Like all memories, HWOS exists in a moment outside of any standard measure of time. The narrator's childhood home, a shabby trailer located somewhere in rural America's bible belt, is frozen in a perpetual autumn evening. Auburn leaves fall patiently and endlessly from trees lining either side of the road; telegraph poles cut long, perfectly still shadows across the dry grass. Players see the trailer as it appears in the present – run down, filthy and strewn with beer bottles – but they do so from the physical perspective of narrator's prepubescent self: door knobs appear at eye level while reeds tower overhead.

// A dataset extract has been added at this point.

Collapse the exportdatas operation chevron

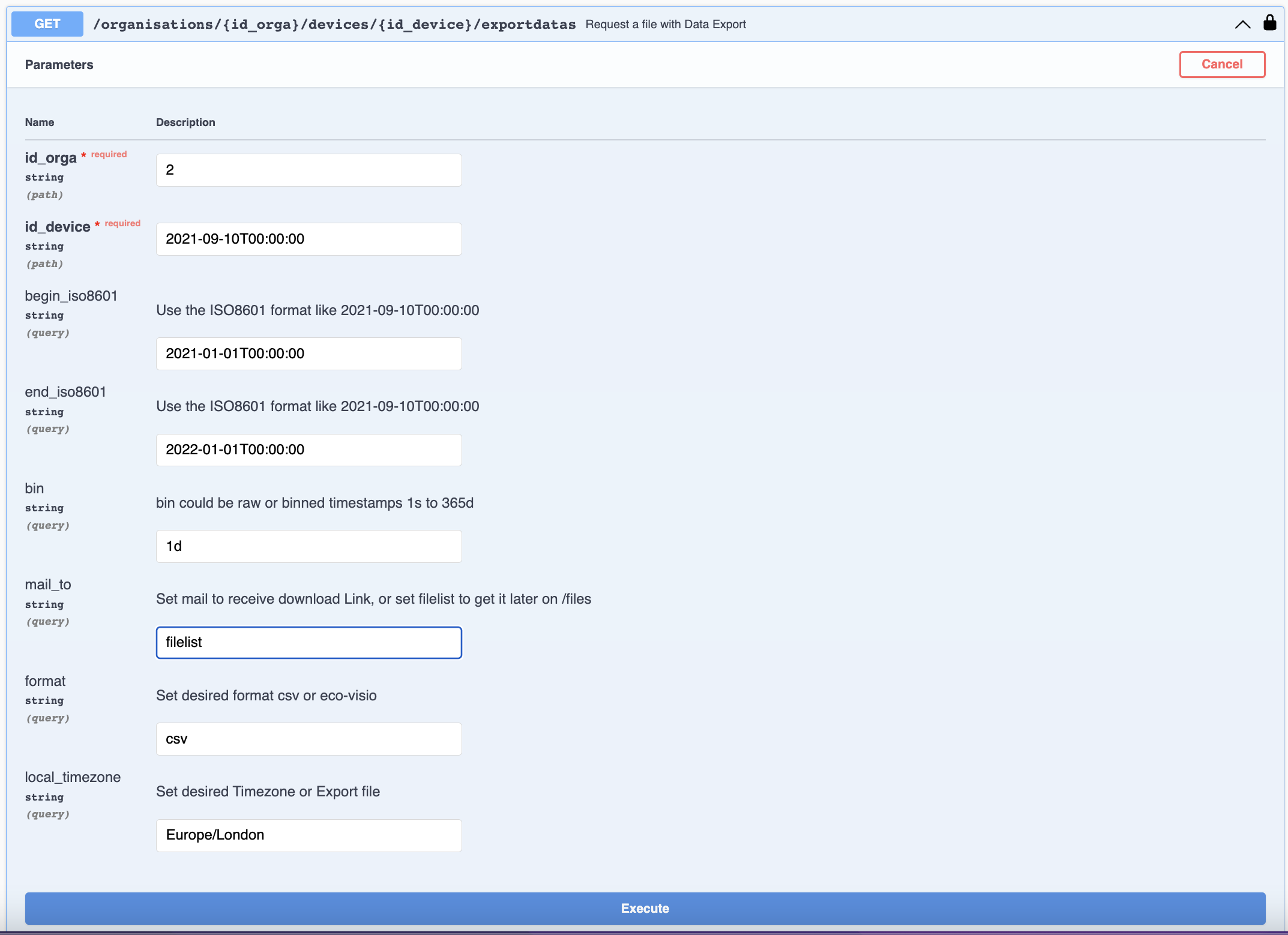click(x=1242, y=25)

This surreal juxtaposition of a child's viewpoint with the narrator's adult voice is a neat trick that lets the player actually act out the past as the narrator describes it, imbuing their appreciation of how events played out with a sense of spatial and corporeal immediacy. Importantly though, the player remains firmly in the present and it is in this way that HWOS cleverly emphasises not the literal events themselves but the nostalgia and conflicting emotions that come with remembering them.

It's approximating this sort of cognitive dissonance that is the game's central achievement. The narrator's home was not a happy one and visiting it all these years later, the signs of trauma are still painfully evident. Yet, lit by the warm evening sun and surrounded by natural beauty, it looks peaceful, evoking an odd sense of melancholy that complicates an otherwise harrowing story of abuse.

All around there are touching relics of the narrator's formative years, evidence of an abundant imagination that, despite the circumstances, never gave up on the possibility of a different life, fuelled by the enduring flora and majestic birds circling in the sky. Her father, too, is revealed as no simple villain; while the extent of his backstory pales in comparison to the detailed portraits of the Greenbrairs we get in Gone Home, it pointedly demonstrates the way in which memories can become permanently transformed with the maturity of hindsight.

The game's most poignant attribute, however, is its exhilarating conclusion. In a moment where past and present finally coalesce, HWOS deploys a tasteful gimmick that riffs on the limitations of first-person exploration games to place the player inside the narrator's psyche in the instant that everything changed; to feel the memory as if it was their own. Thus, while less extensive and technically ambitious than its forebears, Home is Where One Starts is still another remarkable work in a genre that can generate empathy like no other.